Stored items:
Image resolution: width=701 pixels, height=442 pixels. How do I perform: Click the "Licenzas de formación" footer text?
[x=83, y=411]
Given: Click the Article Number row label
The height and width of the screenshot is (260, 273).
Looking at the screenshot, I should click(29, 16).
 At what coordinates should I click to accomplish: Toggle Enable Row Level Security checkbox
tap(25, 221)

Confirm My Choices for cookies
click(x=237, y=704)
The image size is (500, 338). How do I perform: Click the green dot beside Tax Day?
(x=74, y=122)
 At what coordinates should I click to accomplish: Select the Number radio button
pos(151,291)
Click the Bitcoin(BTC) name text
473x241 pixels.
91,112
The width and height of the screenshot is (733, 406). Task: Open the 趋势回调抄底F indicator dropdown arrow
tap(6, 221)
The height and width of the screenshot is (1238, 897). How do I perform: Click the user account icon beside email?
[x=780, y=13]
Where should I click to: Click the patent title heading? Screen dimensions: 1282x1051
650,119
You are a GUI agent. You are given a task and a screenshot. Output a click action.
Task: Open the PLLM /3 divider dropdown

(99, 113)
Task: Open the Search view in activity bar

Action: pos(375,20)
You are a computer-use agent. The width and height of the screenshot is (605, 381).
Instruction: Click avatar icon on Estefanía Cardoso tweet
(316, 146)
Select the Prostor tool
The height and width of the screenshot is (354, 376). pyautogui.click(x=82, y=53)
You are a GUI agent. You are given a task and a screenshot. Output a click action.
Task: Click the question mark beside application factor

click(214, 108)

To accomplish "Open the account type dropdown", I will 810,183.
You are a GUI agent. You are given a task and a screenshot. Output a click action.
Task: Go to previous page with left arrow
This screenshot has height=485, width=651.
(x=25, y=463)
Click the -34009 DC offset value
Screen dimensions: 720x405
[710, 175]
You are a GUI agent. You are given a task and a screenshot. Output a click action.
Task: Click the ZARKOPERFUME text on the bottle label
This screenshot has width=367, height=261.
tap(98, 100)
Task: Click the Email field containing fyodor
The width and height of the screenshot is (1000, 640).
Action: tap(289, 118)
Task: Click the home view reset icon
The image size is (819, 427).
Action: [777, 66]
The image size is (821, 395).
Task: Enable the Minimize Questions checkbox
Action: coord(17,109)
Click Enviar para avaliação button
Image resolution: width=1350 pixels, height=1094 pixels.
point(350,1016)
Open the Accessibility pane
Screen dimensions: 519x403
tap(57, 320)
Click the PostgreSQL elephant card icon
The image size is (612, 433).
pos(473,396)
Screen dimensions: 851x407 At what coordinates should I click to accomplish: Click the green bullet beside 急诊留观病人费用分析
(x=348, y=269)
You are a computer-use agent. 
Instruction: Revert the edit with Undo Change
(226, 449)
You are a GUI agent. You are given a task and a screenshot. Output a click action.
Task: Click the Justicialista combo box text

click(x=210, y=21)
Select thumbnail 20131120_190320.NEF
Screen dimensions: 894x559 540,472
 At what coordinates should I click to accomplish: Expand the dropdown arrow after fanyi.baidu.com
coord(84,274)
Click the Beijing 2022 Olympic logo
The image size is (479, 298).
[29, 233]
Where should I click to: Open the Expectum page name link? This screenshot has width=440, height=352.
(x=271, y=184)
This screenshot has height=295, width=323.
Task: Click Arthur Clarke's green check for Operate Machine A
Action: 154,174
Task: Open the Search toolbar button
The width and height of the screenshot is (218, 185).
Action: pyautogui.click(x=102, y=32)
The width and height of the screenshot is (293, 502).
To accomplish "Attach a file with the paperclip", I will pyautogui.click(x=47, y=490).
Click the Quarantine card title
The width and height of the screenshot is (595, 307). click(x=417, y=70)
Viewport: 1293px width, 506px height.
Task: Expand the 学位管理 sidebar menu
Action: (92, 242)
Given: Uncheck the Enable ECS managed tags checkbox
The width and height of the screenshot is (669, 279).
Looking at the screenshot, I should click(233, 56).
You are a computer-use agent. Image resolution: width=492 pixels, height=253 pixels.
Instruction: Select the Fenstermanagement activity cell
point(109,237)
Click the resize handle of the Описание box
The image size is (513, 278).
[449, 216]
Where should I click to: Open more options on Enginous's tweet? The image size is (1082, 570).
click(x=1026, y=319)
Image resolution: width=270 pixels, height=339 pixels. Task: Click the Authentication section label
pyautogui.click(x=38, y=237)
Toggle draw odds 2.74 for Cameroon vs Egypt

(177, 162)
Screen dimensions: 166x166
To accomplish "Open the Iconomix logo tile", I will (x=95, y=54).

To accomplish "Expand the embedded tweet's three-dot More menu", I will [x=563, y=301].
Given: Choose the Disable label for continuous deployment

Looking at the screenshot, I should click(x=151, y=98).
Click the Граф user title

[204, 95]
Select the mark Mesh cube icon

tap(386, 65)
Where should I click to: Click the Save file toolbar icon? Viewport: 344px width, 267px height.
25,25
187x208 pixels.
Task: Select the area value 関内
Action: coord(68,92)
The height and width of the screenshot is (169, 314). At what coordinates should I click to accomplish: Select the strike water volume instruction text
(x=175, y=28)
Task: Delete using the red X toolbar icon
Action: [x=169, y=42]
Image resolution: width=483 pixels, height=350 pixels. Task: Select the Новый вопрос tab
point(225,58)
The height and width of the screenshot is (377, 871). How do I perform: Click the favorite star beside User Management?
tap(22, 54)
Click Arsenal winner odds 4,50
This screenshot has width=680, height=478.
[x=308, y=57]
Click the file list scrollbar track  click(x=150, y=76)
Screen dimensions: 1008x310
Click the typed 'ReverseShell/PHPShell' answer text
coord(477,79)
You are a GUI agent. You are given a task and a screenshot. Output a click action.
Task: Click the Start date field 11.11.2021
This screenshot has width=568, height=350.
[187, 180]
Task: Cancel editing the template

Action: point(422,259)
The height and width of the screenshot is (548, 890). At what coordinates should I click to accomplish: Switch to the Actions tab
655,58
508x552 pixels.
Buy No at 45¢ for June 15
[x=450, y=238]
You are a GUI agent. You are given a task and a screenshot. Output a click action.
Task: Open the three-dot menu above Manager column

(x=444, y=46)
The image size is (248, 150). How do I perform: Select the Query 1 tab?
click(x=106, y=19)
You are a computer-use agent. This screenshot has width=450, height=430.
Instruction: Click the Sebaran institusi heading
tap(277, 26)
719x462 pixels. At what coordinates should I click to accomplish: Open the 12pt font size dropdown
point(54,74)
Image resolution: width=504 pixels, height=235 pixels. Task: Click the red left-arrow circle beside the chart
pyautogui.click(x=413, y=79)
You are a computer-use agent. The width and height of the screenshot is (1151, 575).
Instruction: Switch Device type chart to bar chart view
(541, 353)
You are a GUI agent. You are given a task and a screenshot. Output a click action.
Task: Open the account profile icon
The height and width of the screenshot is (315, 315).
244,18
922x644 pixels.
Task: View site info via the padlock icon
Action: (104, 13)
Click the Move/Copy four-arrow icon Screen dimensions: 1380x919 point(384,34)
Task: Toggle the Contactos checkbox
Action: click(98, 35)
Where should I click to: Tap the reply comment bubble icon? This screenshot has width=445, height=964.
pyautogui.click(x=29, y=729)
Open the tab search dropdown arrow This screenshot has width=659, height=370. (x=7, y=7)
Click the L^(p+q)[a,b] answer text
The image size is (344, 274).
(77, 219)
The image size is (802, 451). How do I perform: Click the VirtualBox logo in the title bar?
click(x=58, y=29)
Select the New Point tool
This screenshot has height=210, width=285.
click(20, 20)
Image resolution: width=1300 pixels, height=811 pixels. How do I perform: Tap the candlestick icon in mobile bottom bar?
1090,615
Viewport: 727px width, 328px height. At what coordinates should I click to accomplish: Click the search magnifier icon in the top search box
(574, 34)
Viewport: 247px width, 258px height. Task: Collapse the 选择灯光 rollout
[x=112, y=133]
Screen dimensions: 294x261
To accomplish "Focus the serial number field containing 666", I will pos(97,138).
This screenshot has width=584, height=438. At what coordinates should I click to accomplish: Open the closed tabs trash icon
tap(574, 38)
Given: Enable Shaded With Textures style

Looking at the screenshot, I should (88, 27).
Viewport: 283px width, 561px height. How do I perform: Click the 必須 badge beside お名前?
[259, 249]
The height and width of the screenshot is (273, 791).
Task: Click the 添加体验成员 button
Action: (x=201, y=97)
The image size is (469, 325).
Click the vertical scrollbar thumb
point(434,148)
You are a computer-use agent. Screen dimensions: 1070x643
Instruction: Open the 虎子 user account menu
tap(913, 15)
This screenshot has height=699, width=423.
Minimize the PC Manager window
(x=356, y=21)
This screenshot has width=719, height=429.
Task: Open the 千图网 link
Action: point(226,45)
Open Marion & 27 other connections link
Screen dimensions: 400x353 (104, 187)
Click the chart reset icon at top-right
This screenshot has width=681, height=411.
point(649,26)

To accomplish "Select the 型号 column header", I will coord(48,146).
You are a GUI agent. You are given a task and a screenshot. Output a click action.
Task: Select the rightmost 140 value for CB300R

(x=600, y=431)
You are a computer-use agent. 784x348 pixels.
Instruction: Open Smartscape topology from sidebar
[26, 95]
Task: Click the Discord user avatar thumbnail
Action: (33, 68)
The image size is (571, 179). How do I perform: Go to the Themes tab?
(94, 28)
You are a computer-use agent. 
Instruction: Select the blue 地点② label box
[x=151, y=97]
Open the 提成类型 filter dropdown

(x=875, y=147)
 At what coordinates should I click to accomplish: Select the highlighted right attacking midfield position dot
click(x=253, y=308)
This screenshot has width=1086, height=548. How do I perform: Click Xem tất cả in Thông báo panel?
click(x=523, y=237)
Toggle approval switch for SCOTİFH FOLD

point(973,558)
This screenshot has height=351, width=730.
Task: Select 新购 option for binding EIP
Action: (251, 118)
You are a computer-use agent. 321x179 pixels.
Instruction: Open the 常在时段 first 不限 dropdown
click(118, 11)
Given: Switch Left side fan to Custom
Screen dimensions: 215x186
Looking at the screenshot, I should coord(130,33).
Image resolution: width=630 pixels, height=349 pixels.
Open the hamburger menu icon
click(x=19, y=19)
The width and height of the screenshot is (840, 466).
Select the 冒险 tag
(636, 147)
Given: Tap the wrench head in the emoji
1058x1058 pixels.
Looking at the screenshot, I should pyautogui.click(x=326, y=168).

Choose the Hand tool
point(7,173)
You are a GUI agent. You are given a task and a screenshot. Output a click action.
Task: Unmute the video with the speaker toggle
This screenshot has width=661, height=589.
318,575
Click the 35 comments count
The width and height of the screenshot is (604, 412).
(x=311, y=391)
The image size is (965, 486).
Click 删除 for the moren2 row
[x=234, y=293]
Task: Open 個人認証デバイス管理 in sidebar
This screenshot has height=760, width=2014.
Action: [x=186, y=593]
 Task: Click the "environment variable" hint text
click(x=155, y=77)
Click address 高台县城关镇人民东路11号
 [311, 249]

What is needed: Copy task for the entries above: every line with the string "containing".

Finished exercise:
Task: Click the Email field containing fyodor
To accomplish "Focus the serial number field containing 666", I will pos(97,138).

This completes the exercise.